Almost 2,000 years ago, Mount Vesuvius erupted and obliterated Pompeii, an ancient city in Rome. But, archaeologists continue to dig up new relics from the site of the catastrophe.

The latest discovery by archaeologists includes skeletal artifacts of what are believed to have been a wealthy man and his male slave attempting to flee the volcanic eruption, the Italian Ministry of Culture disclosed on Saturday.

The man of high status, estimated to be between 30 and 40 years old, still bore traces of a woollen cloak under his neck. The other, probably aged 18 to 23, was clad in a tunic and had multiple crushed vertebrae, suggesting that he had undergone heavy labor or, perhaps, physical punishment.

The remains of the two victims, lying next to each other on their backs, were discovered in a thick layer of grey ash at least 6.5 feet deep.

The unearthing of the two exceptionally well-preserved victims has offered new insight into the tragic event that buried the primeval Roman settlement, which has been a source of popular interest and intrigue since it was rediscovered in the 18th century.

According to Massimo Osanna, the outgoing chief of the Archaeological Park of Pompeii, the finding is an "incredible font of knowledge for us," noting that it was also "a touching discovery of great emotional impact," The New York Times quoted him as saying in a video released by the culture ministry, Saturday.

Researchers unearthed parts of the bones and skulls while excavating the ruins of what used to be a huge house with a panoramic view of the Mediterranean Sea, situated on the outlying edges of Pompeii.

The bones were discovered at Civita Giuliana, the same spot where archaeologists digging up a stable found the remains of three horses in 2017, authorities said.

"The victims were probably looking for shelter in the cryptoporticus... where they thought they were better protected," Osanna said. Cryptoporticus are underground corridors or passageways. Their death, Osanna added, is "a death by thermal shock, as also demonstrated by their clenched feet and hands."

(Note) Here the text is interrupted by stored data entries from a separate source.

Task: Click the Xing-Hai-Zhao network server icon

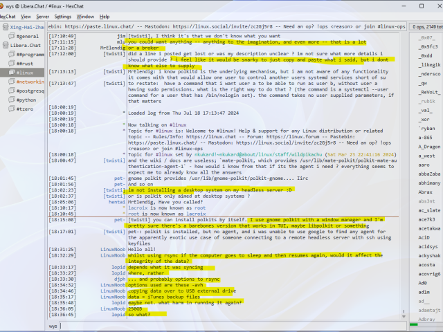Action: (5, 27)
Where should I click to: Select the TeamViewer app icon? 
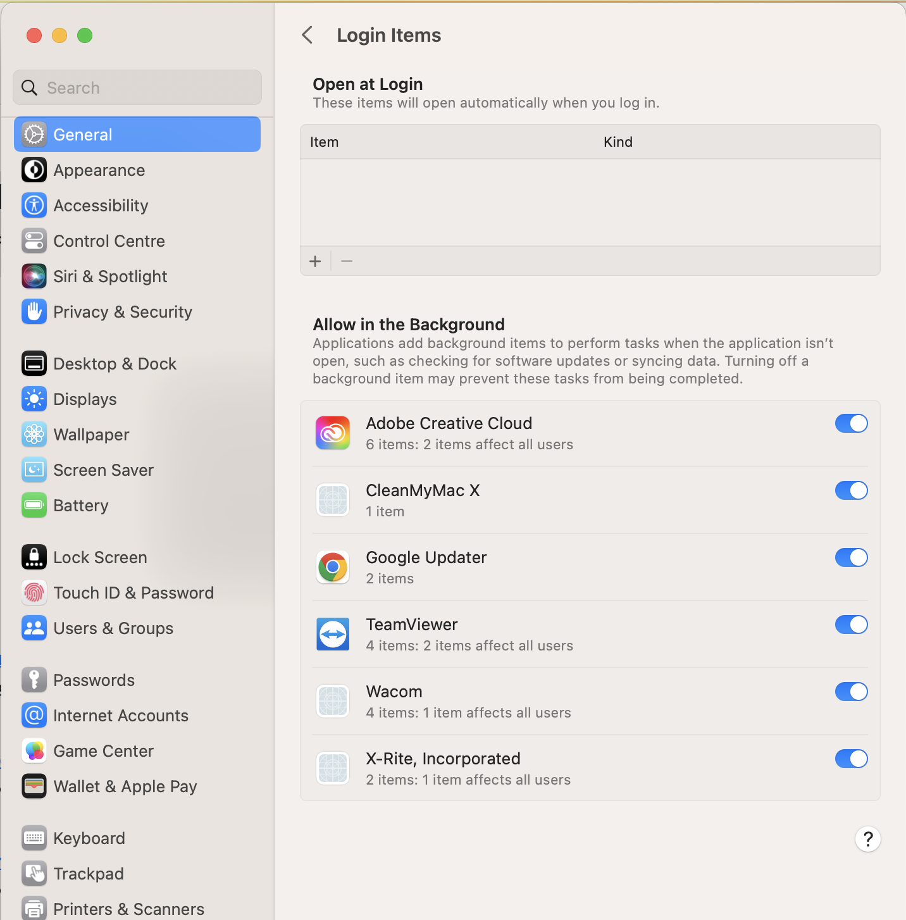tap(332, 633)
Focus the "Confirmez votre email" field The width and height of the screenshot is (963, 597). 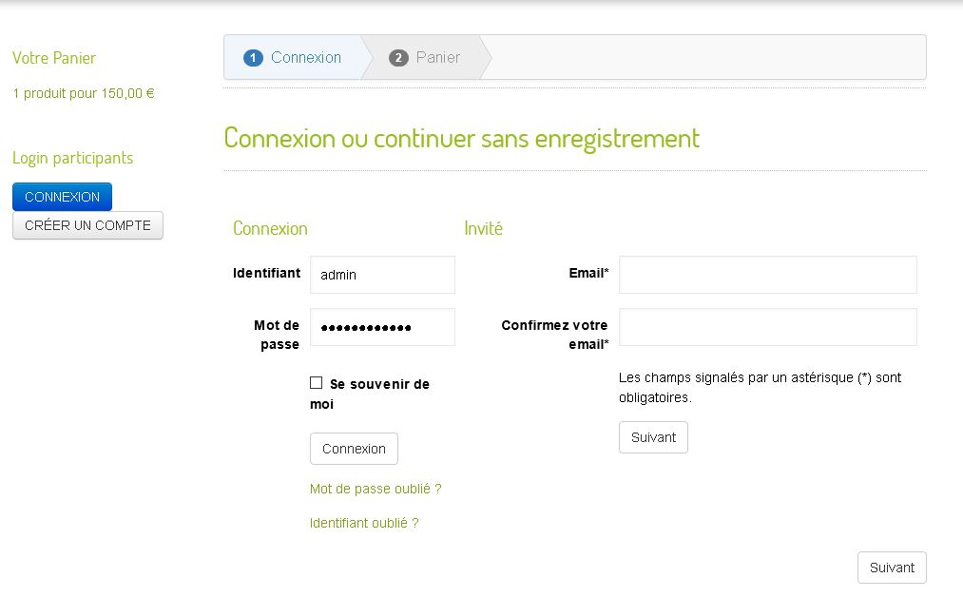point(767,327)
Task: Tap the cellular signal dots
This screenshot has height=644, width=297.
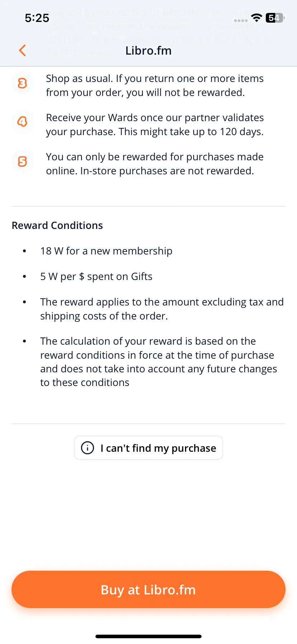Action: [241, 20]
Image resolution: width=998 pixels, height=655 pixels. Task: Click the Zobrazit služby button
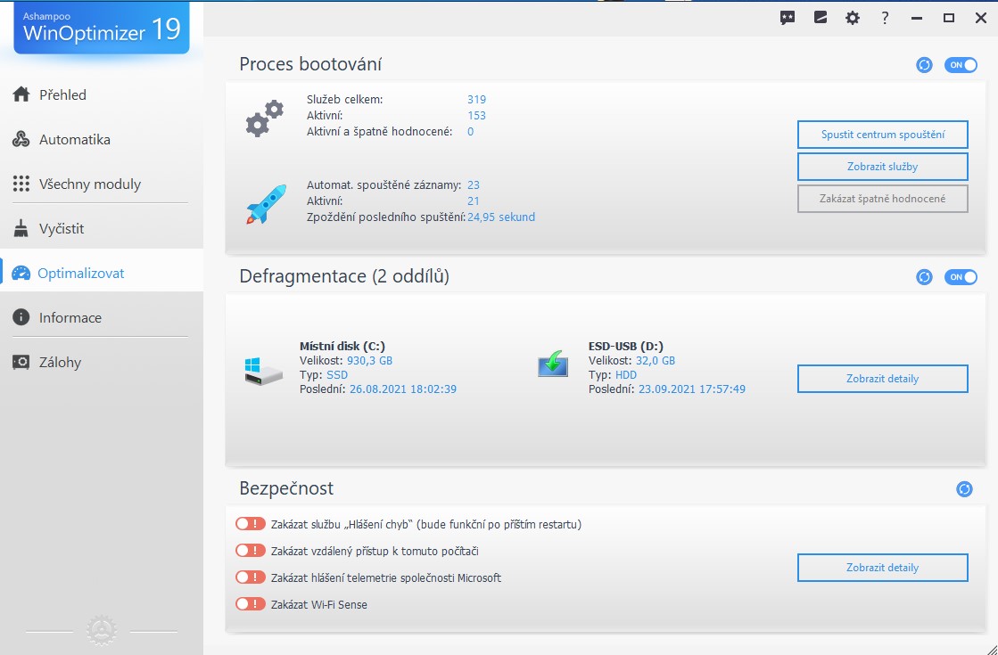point(882,167)
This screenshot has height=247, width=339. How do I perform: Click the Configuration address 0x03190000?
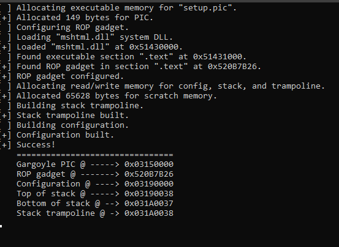[x=149, y=184]
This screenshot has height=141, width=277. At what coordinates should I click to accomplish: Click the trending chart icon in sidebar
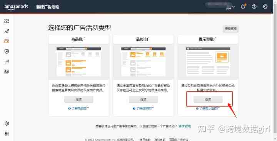point(7,31)
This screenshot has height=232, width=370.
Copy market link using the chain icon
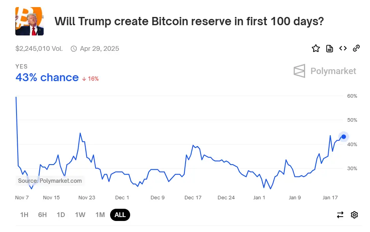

Pompeii, 23 kilometers southeast of Naples, was home to around 13,000 people when the volcanic eruption buried the city under tons of ash, pebbles, and dust, freezing it over time. Culture Minister Dario Franceschini said the discovery underscored Pompeii's reputation as "an incredible place for research and study."

Mount Vesuvius remains an active volcano. While excavations continue at the site near Naples, tourists are currently prohibited from entering the archaeological park under national pandemic protocols.